● Work order
Repeat the material exactly, every line of it.
-------- Records supplied --------
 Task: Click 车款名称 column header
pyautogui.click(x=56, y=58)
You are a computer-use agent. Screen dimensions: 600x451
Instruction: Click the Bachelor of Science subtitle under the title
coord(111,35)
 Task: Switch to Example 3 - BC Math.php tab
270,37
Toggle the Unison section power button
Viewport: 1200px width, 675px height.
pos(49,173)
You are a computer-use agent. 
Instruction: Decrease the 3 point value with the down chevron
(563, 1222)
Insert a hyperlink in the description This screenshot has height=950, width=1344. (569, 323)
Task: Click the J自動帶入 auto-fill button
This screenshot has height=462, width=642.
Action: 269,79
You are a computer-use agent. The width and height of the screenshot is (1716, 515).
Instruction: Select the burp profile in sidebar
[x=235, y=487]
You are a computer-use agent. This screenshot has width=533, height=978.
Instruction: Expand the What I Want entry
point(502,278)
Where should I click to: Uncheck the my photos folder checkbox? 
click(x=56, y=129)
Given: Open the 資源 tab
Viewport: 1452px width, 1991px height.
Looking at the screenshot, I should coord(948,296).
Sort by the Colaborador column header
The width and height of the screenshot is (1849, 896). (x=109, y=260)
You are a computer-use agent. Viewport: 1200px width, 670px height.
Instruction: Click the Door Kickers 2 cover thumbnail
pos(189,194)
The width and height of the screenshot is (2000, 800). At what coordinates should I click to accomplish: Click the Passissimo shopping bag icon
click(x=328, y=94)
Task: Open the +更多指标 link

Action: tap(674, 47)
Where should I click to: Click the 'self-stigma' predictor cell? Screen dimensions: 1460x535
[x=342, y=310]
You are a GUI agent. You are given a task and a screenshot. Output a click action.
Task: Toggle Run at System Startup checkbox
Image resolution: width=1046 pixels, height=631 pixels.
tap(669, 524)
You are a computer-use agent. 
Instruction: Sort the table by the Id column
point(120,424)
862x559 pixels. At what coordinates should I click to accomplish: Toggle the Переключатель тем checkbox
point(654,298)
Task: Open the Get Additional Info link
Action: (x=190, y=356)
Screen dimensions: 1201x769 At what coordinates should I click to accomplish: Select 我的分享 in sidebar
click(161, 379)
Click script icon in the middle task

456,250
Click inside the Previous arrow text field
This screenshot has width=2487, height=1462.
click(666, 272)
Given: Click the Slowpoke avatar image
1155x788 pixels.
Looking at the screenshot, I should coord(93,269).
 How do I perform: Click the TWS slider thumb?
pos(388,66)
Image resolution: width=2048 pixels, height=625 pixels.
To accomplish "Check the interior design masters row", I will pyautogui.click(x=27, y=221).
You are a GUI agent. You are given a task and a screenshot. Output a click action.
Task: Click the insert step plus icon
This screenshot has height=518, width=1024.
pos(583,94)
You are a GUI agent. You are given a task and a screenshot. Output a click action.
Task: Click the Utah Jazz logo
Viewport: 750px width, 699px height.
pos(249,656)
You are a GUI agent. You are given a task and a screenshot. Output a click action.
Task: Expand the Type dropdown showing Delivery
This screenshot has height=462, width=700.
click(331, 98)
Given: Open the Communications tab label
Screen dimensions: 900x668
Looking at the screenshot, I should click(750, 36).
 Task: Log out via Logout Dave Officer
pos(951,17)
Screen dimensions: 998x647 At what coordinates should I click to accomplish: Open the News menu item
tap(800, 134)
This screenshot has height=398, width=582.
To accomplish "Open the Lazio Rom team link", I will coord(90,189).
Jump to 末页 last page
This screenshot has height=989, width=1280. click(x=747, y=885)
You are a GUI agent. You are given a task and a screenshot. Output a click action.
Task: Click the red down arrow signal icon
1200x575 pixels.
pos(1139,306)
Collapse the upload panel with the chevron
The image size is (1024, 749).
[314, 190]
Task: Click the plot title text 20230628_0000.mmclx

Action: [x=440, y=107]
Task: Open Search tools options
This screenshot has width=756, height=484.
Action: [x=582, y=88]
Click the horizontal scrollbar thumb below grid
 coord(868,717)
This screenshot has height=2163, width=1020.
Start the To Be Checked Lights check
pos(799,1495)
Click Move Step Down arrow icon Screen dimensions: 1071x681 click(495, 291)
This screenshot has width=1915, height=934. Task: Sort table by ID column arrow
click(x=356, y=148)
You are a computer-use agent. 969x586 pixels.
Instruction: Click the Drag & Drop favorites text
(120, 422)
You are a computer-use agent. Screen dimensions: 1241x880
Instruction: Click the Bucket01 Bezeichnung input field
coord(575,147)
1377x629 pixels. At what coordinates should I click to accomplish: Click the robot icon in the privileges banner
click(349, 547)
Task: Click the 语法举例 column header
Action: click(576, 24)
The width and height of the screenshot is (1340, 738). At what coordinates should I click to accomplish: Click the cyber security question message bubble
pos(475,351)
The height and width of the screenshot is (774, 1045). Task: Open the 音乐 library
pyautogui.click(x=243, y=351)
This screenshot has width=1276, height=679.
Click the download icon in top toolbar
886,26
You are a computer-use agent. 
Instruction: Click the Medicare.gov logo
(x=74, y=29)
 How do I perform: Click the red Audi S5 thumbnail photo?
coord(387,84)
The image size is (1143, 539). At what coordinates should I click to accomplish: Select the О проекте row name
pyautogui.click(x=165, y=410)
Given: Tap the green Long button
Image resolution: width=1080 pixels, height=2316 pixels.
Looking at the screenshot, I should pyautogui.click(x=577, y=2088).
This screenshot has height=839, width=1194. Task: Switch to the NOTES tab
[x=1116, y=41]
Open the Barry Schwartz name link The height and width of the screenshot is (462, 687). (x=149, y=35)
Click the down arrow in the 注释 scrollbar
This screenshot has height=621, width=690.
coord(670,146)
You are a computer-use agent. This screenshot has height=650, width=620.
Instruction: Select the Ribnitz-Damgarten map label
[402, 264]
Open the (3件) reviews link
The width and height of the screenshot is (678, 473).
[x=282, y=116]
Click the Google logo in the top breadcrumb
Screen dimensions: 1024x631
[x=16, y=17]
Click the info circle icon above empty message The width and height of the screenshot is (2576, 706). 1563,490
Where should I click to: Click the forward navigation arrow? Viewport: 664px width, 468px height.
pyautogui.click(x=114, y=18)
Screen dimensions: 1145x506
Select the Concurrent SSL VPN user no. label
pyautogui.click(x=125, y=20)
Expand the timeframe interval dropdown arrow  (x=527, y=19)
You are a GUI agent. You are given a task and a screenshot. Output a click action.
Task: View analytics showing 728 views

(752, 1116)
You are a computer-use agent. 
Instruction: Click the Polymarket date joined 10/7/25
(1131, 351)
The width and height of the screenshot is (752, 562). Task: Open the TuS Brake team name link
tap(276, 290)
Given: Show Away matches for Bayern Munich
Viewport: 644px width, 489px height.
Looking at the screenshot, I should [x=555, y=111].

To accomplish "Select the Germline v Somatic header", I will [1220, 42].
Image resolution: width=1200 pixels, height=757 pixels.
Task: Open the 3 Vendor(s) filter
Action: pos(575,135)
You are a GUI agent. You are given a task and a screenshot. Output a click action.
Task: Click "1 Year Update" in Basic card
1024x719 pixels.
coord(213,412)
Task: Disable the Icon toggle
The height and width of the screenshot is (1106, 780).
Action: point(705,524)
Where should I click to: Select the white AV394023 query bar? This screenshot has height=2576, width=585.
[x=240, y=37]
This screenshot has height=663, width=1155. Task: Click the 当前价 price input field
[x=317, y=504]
--------
● Problem solution
 Task: Click 车款名称 column header
pyautogui.click(x=56, y=58)
You are a computer-use agent. Screen dimensions: 600x451
Instruction: Click the Bachelor of Science subtitle under the title
coord(111,35)
 Task: Switch to Example 3 - BC Math.php tab
270,37
Toggle the Unison section power button
Viewport: 1200px width, 675px height.
pos(49,173)
You are a computer-use agent. 
Instruction: Decrease the 3 point value with the down chevron
(563, 1222)
Insert a hyperlink in the description This screenshot has height=950, width=1344. (569, 323)
Task: Click the J自動帶入 auto-fill button
This screenshot has height=462, width=642.
Action: 269,79
You are a computer-use agent. The width and height of the screenshot is (1716, 515).
Instruction: Select the burp profile in sidebar
[x=235, y=487]
You are a computer-use agent. This screenshot has width=533, height=978.
Instruction: Expand the What I Want entry
point(502,278)
Where should I click to: Uncheck the my photos folder checkbox? 
click(x=56, y=129)
Given: Open the 資源 tab
Viewport: 1452px width, 1991px height.
Looking at the screenshot, I should coord(948,296).
Sort by the Colaborador column header
The width and height of the screenshot is (1849, 896). (x=109, y=260)
You are a computer-use agent. Viewport: 1200px width, 670px height.
Instruction: Click the Door Kickers 2 cover thumbnail
pos(189,194)
The width and height of the screenshot is (2000, 800). At what coordinates should I click to accomplish: Click the Passissimo shopping bag icon
click(x=328, y=94)
Task: Open the +更多指标 link

Action: tap(674, 47)
Where should I click to: Click the 'self-stigma' predictor cell? Screen dimensions: 1460x535
[x=342, y=310]
You are a GUI agent. You are given a task and a screenshot. Output a click action.
Task: Toggle Run at System Startup checkbox
Image resolution: width=1046 pixels, height=631 pixels.
tap(669, 524)
You are a computer-use agent. 
Instruction: Sort the table by the Id column
point(120,424)
862x559 pixels. At what coordinates should I click to accomplish: Toggle the Переключатель тем checkbox
point(654,298)
Task: Open the Get Additional Info link
Action: (x=190, y=356)
Screen dimensions: 1201x769 At what coordinates should I click to accomplish: Select 我的分享 in sidebar
click(161, 379)
Click script icon in the middle task

456,250
Click inside the Previous arrow text field
This screenshot has width=2487, height=1462.
click(666, 272)
Given: Click the Slowpoke avatar image
1155x788 pixels.
Looking at the screenshot, I should coord(93,269).
 How do I perform: Click the TWS slider thumb?
pos(388,66)
Image resolution: width=2048 pixels, height=625 pixels.
To accomplish "Check the interior design masters row", I will pyautogui.click(x=27, y=221).
You are a GUI agent. You are given a task and a screenshot. Output a click action.
Task: Click the insert step plus icon
This screenshot has height=518, width=1024.
pos(583,94)
You are a GUI agent. You are given a task and a screenshot. Output a click action.
Task: Click the Utah Jazz logo
Viewport: 750px width, 699px height.
pos(249,656)
You are a GUI agent. You are given a task and a screenshot. Output a click action.
Task: Expand the Type dropdown showing Delivery
This screenshot has height=462, width=700.
click(331, 98)
Given: Open the Communications tab label
Screen dimensions: 900x668
Looking at the screenshot, I should click(750, 36).
 Task: Log out via Logout Dave Officer
pos(951,17)
Screen dimensions: 998x647 At what coordinates should I click to accomplish: Open the News menu item
tap(800, 134)
This screenshot has height=398, width=582.
To accomplish "Open the Lazio Rom team link", I will coord(90,189).
Jump to 末页 last page
This screenshot has height=989, width=1280. click(x=747, y=885)
You are a GUI agent. You are given a task and a screenshot. Output a click action.
Task: Click the red down arrow signal icon
1200x575 pixels.
pos(1139,306)
Collapse the upload panel with the chevron
The image size is (1024, 749).
[314, 190]
Task: Click the plot title text 20230628_0000.mmclx

Action: [x=440, y=107]
Task: Open Search tools options
This screenshot has width=756, height=484.
Action: [x=582, y=88]
Click the horizontal scrollbar thumb below grid
 coord(868,717)
This screenshot has height=2163, width=1020.
Start the To Be Checked Lights check
pos(799,1495)
Click Move Step Down arrow icon Screen dimensions: 1071x681 click(495, 291)
This screenshot has width=1915, height=934. Task: Sort table by ID column arrow
click(x=356, y=148)
You are a computer-use agent. 969x586 pixels.
Instruction: Click the Drag & Drop favorites text
(120, 422)
You are a computer-use agent. Screen dimensions: 1241x880
Instruction: Click the Bucket01 Bezeichnung input field
coord(575,147)
1377x629 pixels. At what coordinates should I click to accomplish: Click the robot icon in the privileges banner
click(349, 547)
Task: Click the 语法举例 column header
Action: click(576, 24)
The width and height of the screenshot is (1340, 738). At what coordinates should I click to accomplish: Click the cyber security question message bubble
pos(475,351)
The height and width of the screenshot is (774, 1045). Task: Open the 音乐 library
pyautogui.click(x=243, y=351)
This screenshot has width=1276, height=679.
Click the download icon in top toolbar
886,26
You are a computer-use agent. 
Instruction: Click the Medicare.gov logo
(x=74, y=29)
 How do I perform: Click the red Audi S5 thumbnail photo?
coord(387,84)
The image size is (1143, 539). At what coordinates should I click to accomplish: Select the О проекте row name
pyautogui.click(x=165, y=410)
Given: Tap the green Long button
Image resolution: width=1080 pixels, height=2316 pixels.
Looking at the screenshot, I should pyautogui.click(x=577, y=2088).
This screenshot has height=839, width=1194. Task: Switch to the NOTES tab
[x=1116, y=41]
Open the Barry Schwartz name link The height and width of the screenshot is (462, 687). (x=149, y=35)
Click the down arrow in the 注释 scrollbar
This screenshot has height=621, width=690.
coord(670,146)
You are a computer-use agent. This screenshot has height=650, width=620.
Instruction: Select the Ribnitz-Damgarten map label
[402, 264]
Open the (3件) reviews link
The width and height of the screenshot is (678, 473).
[x=282, y=116]
Click the Google logo in the top breadcrumb
Screen dimensions: 1024x631
[x=16, y=17]
Click the info circle icon above empty message The width and height of the screenshot is (2576, 706). 1563,490
Where should I click to: Click the forward navigation arrow? Viewport: 664px width, 468px height.
pyautogui.click(x=114, y=18)
Screen dimensions: 1145x506
Select the Concurrent SSL VPN user no. label
pyautogui.click(x=125, y=20)
Expand the timeframe interval dropdown arrow  (x=527, y=19)
You are a GUI agent. You are given a task and a screenshot. Output a click action.
Task: View analytics showing 728 views

(752, 1116)
You are a computer-use agent. 
Instruction: Click the Polymarket date joined 10/7/25
(1131, 351)
The width and height of the screenshot is (752, 562). Task: Open the TuS Brake team name link
tap(276, 290)
Given: Show Away matches for Bayern Munich
Viewport: 644px width, 489px height.
Looking at the screenshot, I should [x=555, y=111].

To accomplish "Select the Germline v Somatic header", I will [1220, 42].
Image resolution: width=1200 pixels, height=757 pixels.
Task: Open the 3 Vendor(s) filter
Action: pos(575,135)
You are a GUI agent. You are given a task and a screenshot. Output a click action.
Task: Click "1 Year Update" in Basic card
1024x719 pixels.
coord(213,412)
Task: Disable the Icon toggle
The height and width of the screenshot is (1106, 780).
Action: point(705,524)
Where should I click to: Select the white AV394023 query bar? This screenshot has height=2576, width=585.
[x=240, y=37]
This screenshot has height=663, width=1155. Task: Click the 当前价 price input field
[x=317, y=504]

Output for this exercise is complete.